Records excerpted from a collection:
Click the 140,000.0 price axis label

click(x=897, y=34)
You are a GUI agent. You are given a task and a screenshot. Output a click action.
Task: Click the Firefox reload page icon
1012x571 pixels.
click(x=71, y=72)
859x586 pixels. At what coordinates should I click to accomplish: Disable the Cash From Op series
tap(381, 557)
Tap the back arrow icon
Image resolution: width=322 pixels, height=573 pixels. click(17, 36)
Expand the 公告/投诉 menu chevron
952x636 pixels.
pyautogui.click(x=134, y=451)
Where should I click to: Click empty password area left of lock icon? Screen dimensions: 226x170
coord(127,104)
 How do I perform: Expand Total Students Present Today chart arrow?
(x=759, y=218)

==

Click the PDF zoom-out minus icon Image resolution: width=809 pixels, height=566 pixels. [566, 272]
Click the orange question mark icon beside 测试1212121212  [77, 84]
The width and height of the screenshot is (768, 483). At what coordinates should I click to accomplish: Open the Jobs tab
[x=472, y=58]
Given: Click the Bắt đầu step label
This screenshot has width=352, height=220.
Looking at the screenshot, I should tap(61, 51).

— YOUR OBJECTIVE —
Rewrite the lines above, requests and all, from the line containing "Expand the 公告/投诉 menu chevron" through the line containing "(x=759, y=218)", offsetting every coordinate in the answers by -74.

— EXPECTED ANSWER —
Expand the 公告/投诉 menu chevron
952x636 pixels.
pyautogui.click(x=60, y=377)
Where should I click to: Click empty password area left of lock icon? Screen dimensions: 226x170
coord(53,30)
 How do I perform: Expand Total Students Present Today chart arrow?
(x=685, y=144)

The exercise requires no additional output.